Tylko początek sesji zapowiadał poprawę nastrojów na Wall Street. Potem jednak indeksy spadały z każdą godziną, do czego przyczyniły się złe dane z sektora wytwórczego. Zniżce tym razem przewodziły akcje spółek IT.
Chociaż ostatnie spadki obserwatorzy tłumaczyli niepokojem związanym z sytuacją na Bliskim Wschodzie, teraz – po zniszczeniu 16 rakiet przez Irak i sprzeciwie Turcji wobec rozmieszczenia sił USA w bazach tego kraju – rynek paradoksalnie zaczął się obawiać, że początek wojny może się opóźnić. To zaś przedłuży okres niepewności, który wisi nad giełdami od tygodni.
Drugi miesiąc z rzędu spadł indeks ISM. Wprawdzie wartość 50,5 punktów ciągle oznacza ekspansję, ale ekonomiści liczyli na 52 punkty.
Do przeceny przyczynił się też Warren Buffett, według magazyn Forbes drugi na liści najbogatszych ludzi świata. W liście do udziałowców swego funduszu inwestycyjnego napisał, że nie planuje zwiększać zaangażowania w akcje spółek, które już posiada. Jego zdaniem, mimo trzech lat spadków, akcje są ciągle za drogie.
Słabe okazały się papiery producentów chipów. Stowarzyszenie SIA, grupujące przedstawicieli branży, podało, że sprzedaż układów scalonych były w styczniu o 2,4 proc. niższa niż w grudniu i o 22 proc. wyższa niż przed rokiem. Blisko 4 proc. stracili udziałowcy Intela. Analityków Merrill Lynch zniechęcają do inwestycji w największego producenta procesorów słabe prognozy kwartalne przedstawione przez spółkę Hewlett-Packard.

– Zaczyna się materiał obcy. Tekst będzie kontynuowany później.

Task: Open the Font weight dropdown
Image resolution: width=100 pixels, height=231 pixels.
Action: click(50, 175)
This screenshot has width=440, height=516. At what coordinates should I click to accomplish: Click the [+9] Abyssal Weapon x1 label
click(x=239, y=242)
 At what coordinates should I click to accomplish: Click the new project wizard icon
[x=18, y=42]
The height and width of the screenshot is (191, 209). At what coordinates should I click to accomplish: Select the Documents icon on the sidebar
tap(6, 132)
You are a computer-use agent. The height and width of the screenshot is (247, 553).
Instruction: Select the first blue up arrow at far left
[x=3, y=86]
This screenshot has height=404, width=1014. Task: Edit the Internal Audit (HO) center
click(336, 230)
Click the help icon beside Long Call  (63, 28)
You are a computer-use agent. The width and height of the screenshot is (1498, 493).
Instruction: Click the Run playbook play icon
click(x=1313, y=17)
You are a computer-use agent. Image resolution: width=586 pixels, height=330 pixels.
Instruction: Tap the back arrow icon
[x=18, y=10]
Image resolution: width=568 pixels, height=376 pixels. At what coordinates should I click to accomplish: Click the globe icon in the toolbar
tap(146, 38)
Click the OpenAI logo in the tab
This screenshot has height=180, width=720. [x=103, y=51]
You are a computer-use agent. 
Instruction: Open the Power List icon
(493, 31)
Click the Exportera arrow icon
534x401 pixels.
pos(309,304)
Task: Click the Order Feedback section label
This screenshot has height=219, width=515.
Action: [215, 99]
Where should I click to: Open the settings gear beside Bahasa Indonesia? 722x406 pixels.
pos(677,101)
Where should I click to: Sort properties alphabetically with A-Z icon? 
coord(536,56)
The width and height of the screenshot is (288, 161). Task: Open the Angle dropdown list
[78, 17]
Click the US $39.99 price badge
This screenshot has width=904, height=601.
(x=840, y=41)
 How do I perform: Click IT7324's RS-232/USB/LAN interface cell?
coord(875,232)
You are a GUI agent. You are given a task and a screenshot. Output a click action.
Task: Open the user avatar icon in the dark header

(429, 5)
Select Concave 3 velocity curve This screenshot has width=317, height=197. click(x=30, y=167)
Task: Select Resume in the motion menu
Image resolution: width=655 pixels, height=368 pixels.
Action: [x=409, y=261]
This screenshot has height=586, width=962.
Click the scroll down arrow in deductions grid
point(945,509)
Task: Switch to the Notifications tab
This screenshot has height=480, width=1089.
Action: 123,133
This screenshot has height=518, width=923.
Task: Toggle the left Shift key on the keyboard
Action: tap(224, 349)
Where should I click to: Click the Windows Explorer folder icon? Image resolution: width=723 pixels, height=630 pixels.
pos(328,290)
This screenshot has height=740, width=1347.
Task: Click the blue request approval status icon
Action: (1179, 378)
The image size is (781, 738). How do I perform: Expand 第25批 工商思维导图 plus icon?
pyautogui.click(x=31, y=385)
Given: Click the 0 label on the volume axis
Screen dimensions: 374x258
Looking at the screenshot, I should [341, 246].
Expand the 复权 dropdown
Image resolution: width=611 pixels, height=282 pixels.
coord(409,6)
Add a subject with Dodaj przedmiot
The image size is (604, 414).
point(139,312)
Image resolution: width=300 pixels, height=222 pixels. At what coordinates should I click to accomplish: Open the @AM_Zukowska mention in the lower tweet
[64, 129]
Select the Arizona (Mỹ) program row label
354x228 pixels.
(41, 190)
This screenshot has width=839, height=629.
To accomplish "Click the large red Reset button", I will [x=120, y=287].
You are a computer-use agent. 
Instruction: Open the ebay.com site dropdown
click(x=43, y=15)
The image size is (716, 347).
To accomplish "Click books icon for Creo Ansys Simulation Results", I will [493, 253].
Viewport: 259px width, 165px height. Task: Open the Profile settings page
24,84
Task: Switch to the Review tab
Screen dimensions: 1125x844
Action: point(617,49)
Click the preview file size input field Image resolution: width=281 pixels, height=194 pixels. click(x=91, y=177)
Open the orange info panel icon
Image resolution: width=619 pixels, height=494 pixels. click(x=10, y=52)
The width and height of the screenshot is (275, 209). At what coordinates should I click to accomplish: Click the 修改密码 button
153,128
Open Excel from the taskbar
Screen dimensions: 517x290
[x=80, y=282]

Potaniały papiery producentów aut. Najsłabsze okazały się akcje General Motors. Sprzedać produktów koncernu w USA spadła w lutym – mimo dużych obniżek cen - aż o 19 proc.
Negatywnym bohaterem sesji była spółka Capital One. Spółka świadcząca usługi finansowe straciła blisko 10 proc. ze swojej wyceny. To efekt rezygnacji dyrektora finansowego, podejrzewanego przez SEC o “insider trading”.